━━ Source text
When Congress' special debt reduction committee, the Super Committee, hit a stalemate last month, it was a bad-news/ not-so-bad news situation for the hospitals in River Falls and Hudson.
While they are bracing to deal with a 2 percent reduction in Medicare reimbursements, at least for now the "critical-access hospital" issue that would have meant much larger cuts for rural hospitals is off the table.
The 12-member federal committee's failure to meet its November deadline to develop a package to save $1.2 trillion triggered automatic across-the-board cuts, including the 2 percent reduction in Medicare reimbursements.
The automatic cuts will mean annual funding losses of about $200,000 for each of their hospitals, according to River Falls Area Hospital President David Miller and Hudson Hospital President and CEO Marian Furlong.
That cut will come at a time when Hudson Hospital is serving more and more elderly patients, said Furlong. She said about 33 percent of her hospital's patients are covered by Medicare, a number that has increased by 9 percent over the last year.
━━━━
━━ The data
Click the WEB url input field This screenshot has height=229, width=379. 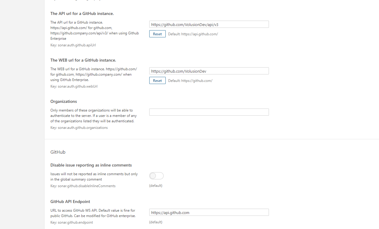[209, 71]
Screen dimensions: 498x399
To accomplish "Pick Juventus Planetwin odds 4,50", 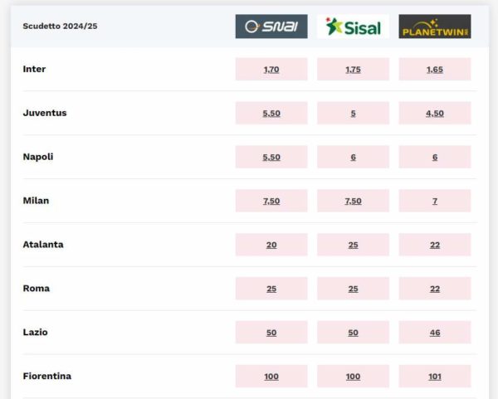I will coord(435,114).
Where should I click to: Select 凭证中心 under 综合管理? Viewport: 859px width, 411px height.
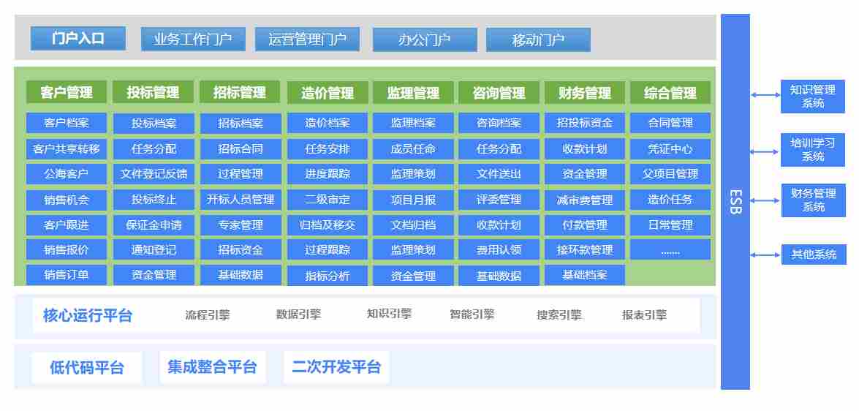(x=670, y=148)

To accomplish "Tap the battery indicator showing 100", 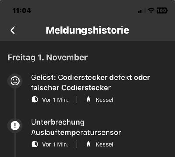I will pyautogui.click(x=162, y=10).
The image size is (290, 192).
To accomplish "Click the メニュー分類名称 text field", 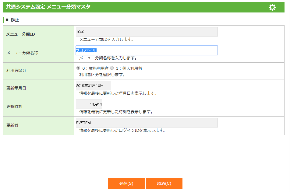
━━━━
Required work »
[1] In the article about the hospitals in River Falls and Hudson, what share of Hudson Hospital's patients are covered by Medicare?
[2] List every percentage that appears in the article about the hospitals in River Falls and Hudson.
[3] Proceed with the article about the Medicare cuts facing the River Falls and Hudson hospitals, picking up after its final sentence.
The records play no part in the tasks.

Answers per task »
[1] About 33 percent.

[2] 2 percent, 33 percent, 9 percent

[3]
About 40 percent of patients who receive services at RFAH are either Medicare or Medicaid funded, said Miller.
He said the reimbursement reduction will mean a new Medicare fee schedule and $200,000 worth of belt tightening for the hospital.
"It'll just make things tighter," said Miller, who has been RFAH's president for three-and -one-half years. He added that the hospital is already running very efficiently.
"We have a strong cancer program and a strong surgical program," said Miller, explaining that those programs help the hospital's bottom line.
First, he said, the hospital would look at programs that don't bring in revenue.
Those include such things as providing eye glasses for patients, some educational programs, bike helmet and infant car seat programs and courses and support for cancer patients.
The funding cut will also affect the hospital's ability to replace equipment as it gets older, said Miller.
"We've worked hard in the last three years to replace old things," he said, mentioning equipment and furniture. But, he said, just as families don't buy new furniture when income is tight, the hospital has to carefully consider purchases of new equipment.
The problem isn't dire, said Miller.
"River Falls isn't going to close," he said. "We're going to (adjust) without cutting jobs if it's only 2 percent. I don't see us cutting any jobs."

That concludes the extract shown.